Origins of graphicacy
The word graphicacy was first coined by geographers William Balchin and Alice Colemann, back in 1965, as a characterisation of visuospatial and cartographic abilities. Considering that was nearly 60 years ago, today it is a surprisngly little-used term, but one so very relevant to this era. Also and equally surprisingly, there is very little discourse online about the term.
Graphicacy is defined as the ability to understand and present information in the form of sketches, photographs, diagrams, maps, plans, charts, graphs and other non-textual formats.
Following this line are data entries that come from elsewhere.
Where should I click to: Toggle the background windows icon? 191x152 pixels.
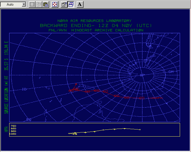[71, 4]
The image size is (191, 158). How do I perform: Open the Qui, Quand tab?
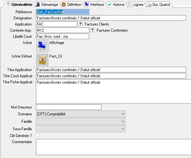(x=159, y=5)
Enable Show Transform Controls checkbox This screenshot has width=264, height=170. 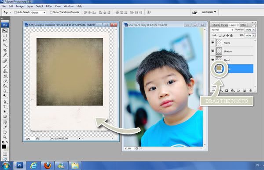(51, 12)
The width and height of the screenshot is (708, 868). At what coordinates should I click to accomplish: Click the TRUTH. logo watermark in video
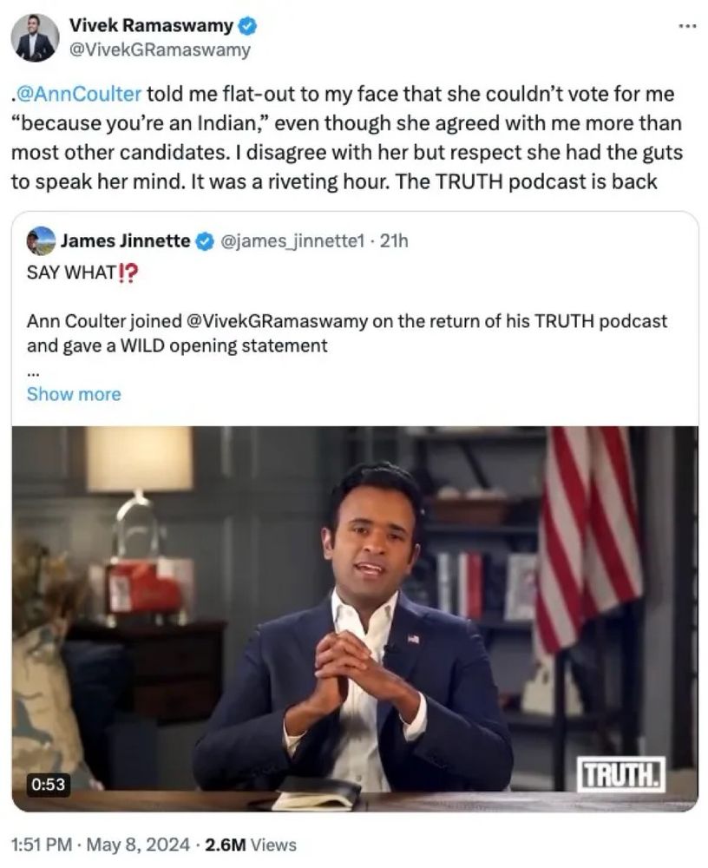(x=621, y=775)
Balchin and Colemann define it as:
“The communication of spatial information that cannot be conveyed adequately by verbal or numerical means.”
Graphicacy embraces a wide range of fields, including the graphic arts and much of geography, computer graphics, photography, and cartography.
The word graphicacy is analogous to the terms literacy, numeracy and articulacy, but the concept of graphicacy acknowledges the need to distinguish it from literacy and numeracy as a complementary skill type that has its own contributions made through the composition of graphics, words, and numbers.
A structural system
The interpretation of graphics is loosely similar to the process of reading text, whilst the generation of graphics is the counterpart of writing text. However, text and graphics are based on very different symbol and structural systems. For example, whereas text is structured according to formal organisational rules that apply irrespective of the content, this is not the case for graphics.
With textual structures, the units of information (words) are expected to be organised according to broad conventions, such as being sequenced in orderly rows [normally] starting from top left and progressing down the page.
Graphics, being non-linear, are not subject to a similarly stringent set of structural conventions. Instead, it is the content itself that determines the nature of the graphic entities and the way they are spatially arranged; the (carto)graphic representation of the subject matter. This is not the case with written text where the words and their arrangement bear no resemblance to the represented subject matter.
With this in mind, the term graphicacy is particularly relevant and descriptive in the practice of cartography, and as the discipline that gave genesis to the term. It is a skill we should all be encouraged to acquire.